Instructions for the task:
The output has to be the full set of records, reproduced exactly, minus any picture.

Collected data:
* * *

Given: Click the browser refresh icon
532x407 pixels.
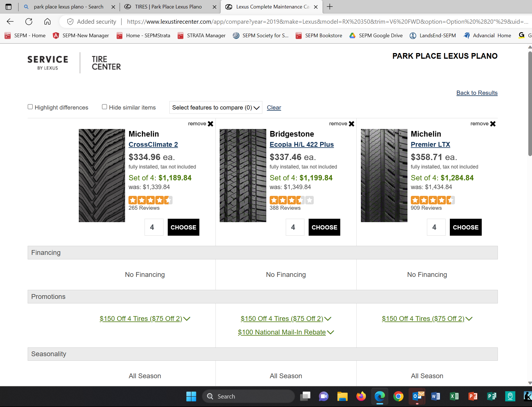Looking at the screenshot, I should [29, 21].
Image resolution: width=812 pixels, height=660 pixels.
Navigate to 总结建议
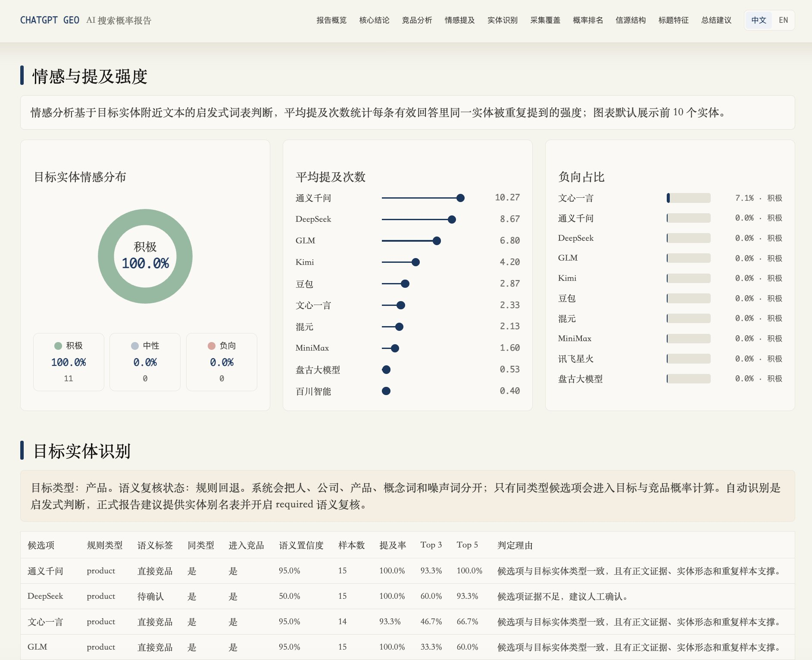[716, 20]
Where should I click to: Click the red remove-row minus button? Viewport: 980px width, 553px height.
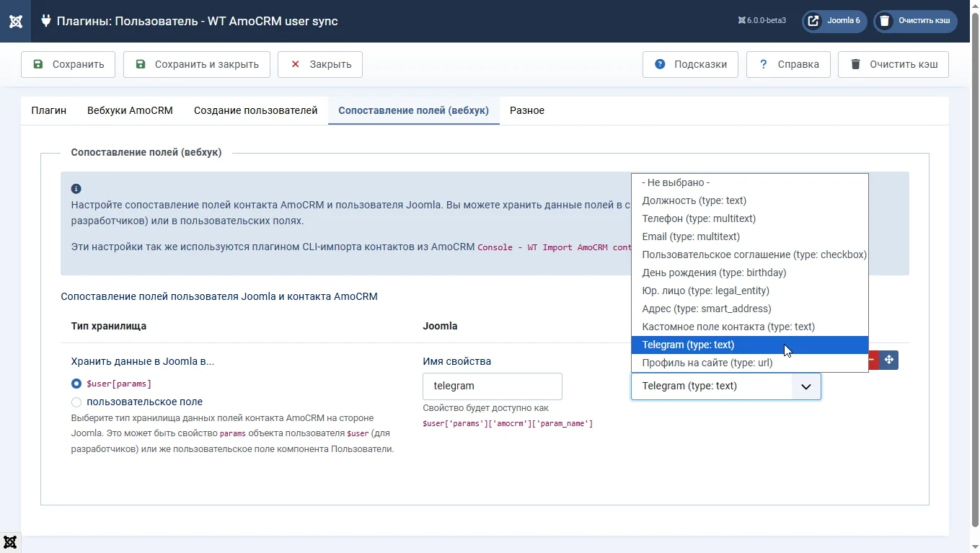click(x=873, y=360)
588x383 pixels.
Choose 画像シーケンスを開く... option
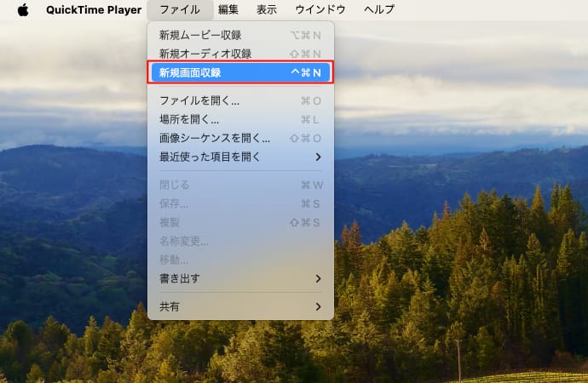[215, 138]
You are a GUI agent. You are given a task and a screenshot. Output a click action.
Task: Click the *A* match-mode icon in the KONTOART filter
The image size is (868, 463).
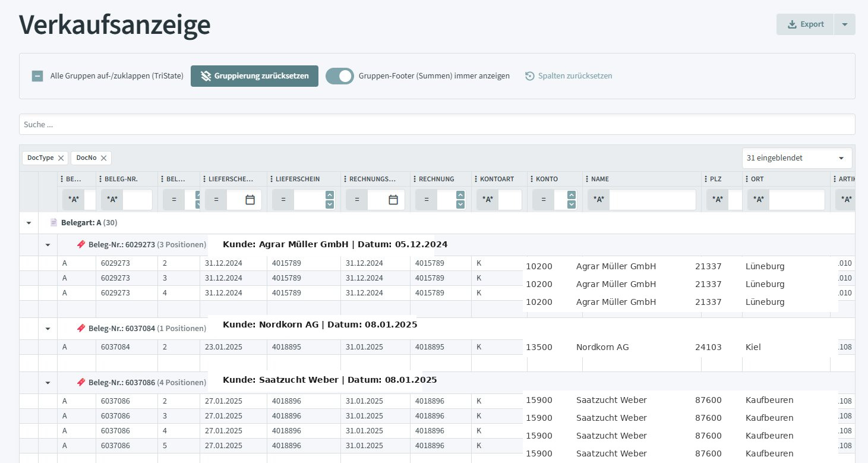click(x=487, y=200)
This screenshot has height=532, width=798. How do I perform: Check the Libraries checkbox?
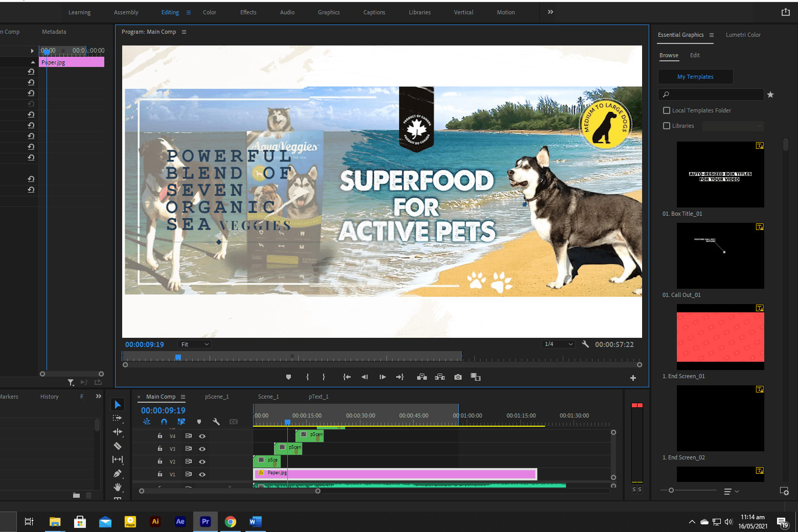click(667, 126)
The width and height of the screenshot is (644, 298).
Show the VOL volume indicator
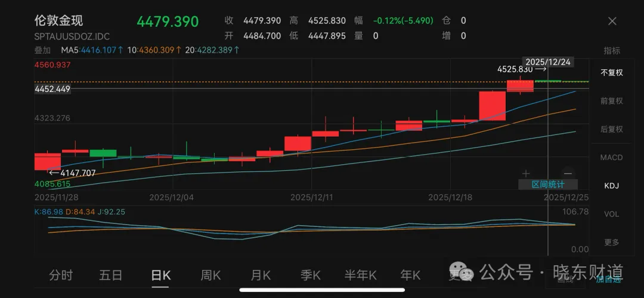611,214
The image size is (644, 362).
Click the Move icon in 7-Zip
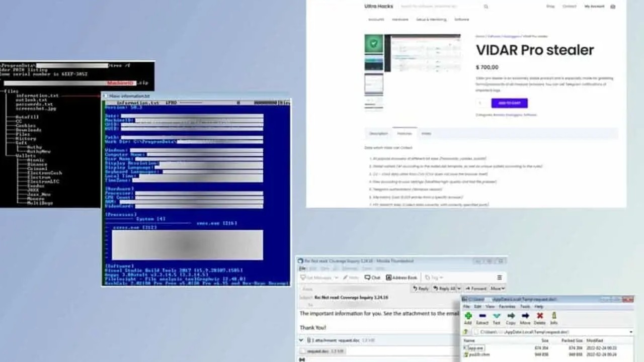[525, 315]
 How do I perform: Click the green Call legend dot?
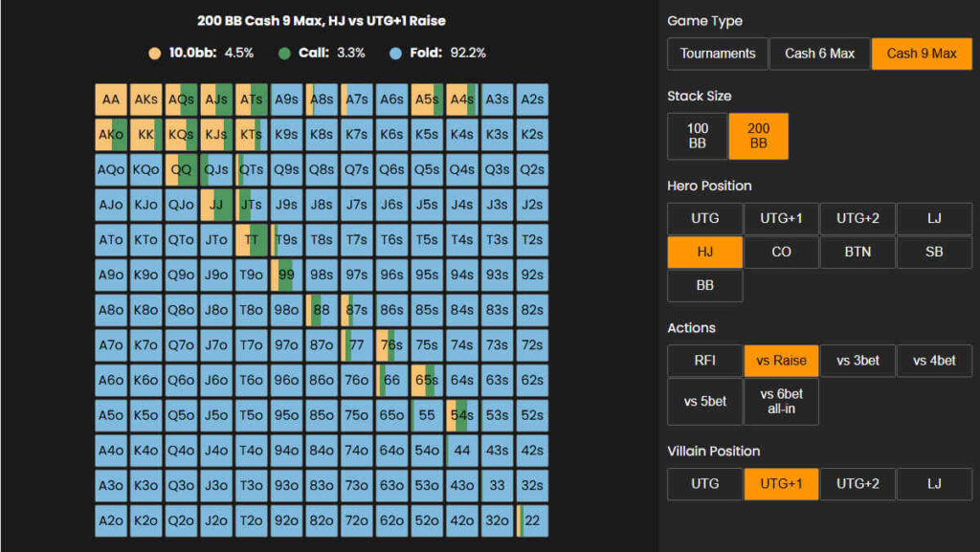[x=285, y=53]
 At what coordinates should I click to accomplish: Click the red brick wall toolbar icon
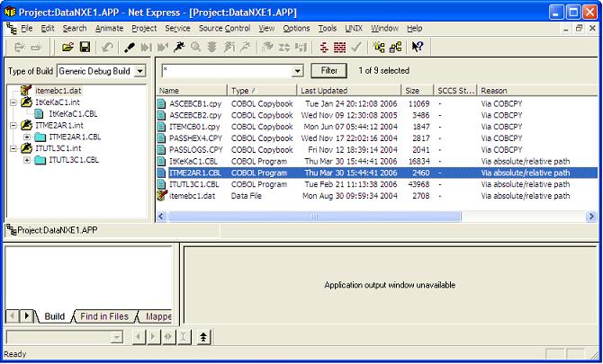[x=339, y=47]
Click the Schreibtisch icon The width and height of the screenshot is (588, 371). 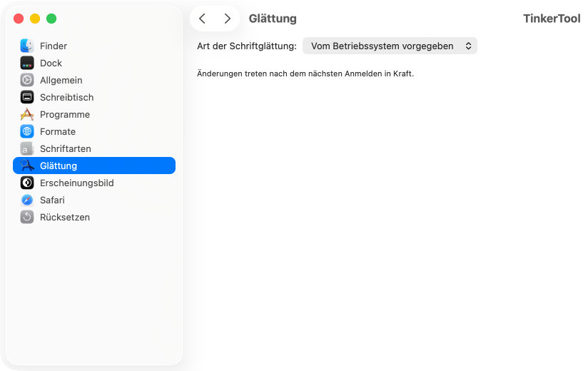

* * *

Exercise answer:
Given: Click the browser refresh icon
532x407 pixels.
Looking at the screenshot, I should [29, 21].
Image resolution: width=812 pixels, height=660 pixels.
Navigate to 总结建议
[716, 20]
Where should I click to: Click the red remove-row minus button? Viewport: 980px width, 553px height.
click(x=873, y=360)
588x383 pixels.
Choose 画像シーケンスを開く... option
[215, 138]
You are a GUI agent. You are given a task and a screenshot. Output a click action.
Task: Click the *A* match-mode icon in the KONTOART filter
The image size is (868, 463).
click(x=487, y=200)
This screenshot has height=532, width=798. How do I perform: Check the Libraries checkbox?
click(667, 126)
The width and height of the screenshot is (644, 298).
Show the VOL volume indicator
611,214
The image size is (644, 362).
Click the Move icon in 7-Zip
[525, 315]
 How do I perform: Click the green Call legend dot?
[x=285, y=53]
 At what coordinates should I click to accomplish: Click the red brick wall toolbar icon
[x=339, y=47]
Click the Schreibtisch icon The width and height of the screenshot is (588, 371). 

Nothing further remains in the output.